What you are asked to do: Output all entries exactly as they appear and skip the pictures.

The data:
[Start of Attachment]
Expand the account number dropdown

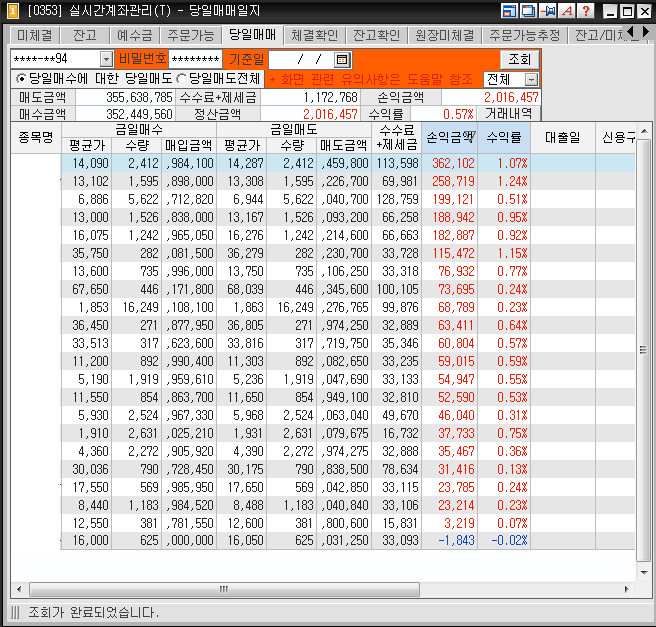106,60
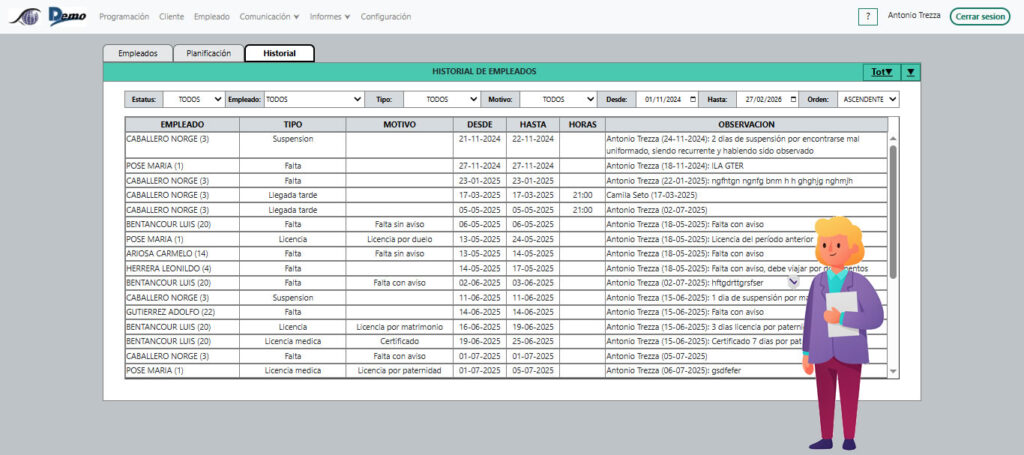Open the Tipo filter dropdown

pyautogui.click(x=441, y=100)
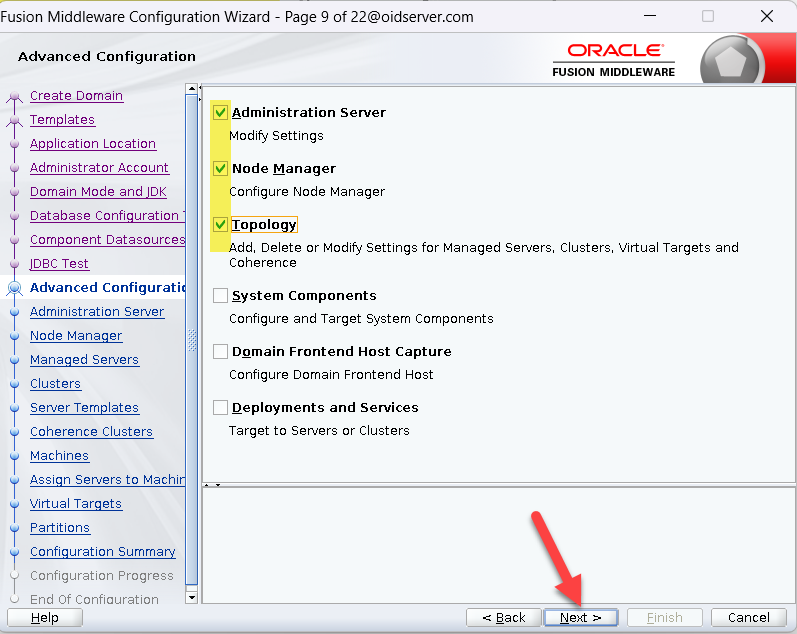Go to the JDBC Test step
The image size is (797, 634).
point(59,264)

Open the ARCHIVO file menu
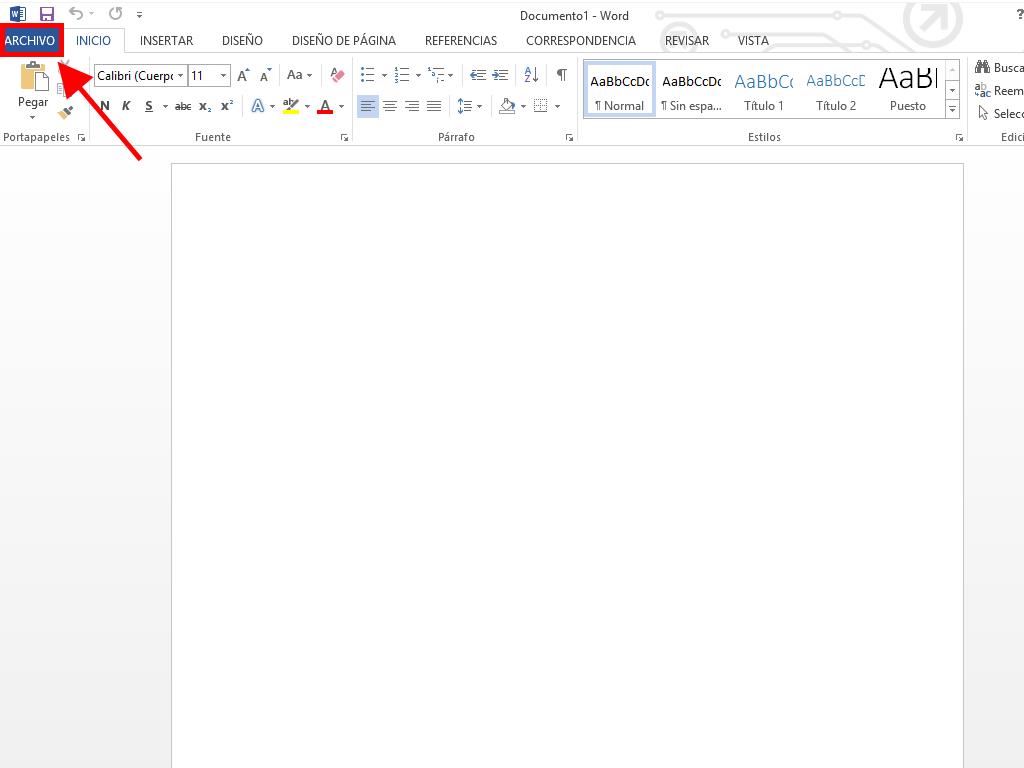pyautogui.click(x=30, y=41)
[End of Attachment]
Reply:
Expand the account number dropdown

106,60
Open the Tipo filter dropdown

pyautogui.click(x=441, y=100)
Go to the JDBC Test step
The image size is (797, 634).
point(59,264)

Open the ARCHIVO file menu
pyautogui.click(x=30, y=41)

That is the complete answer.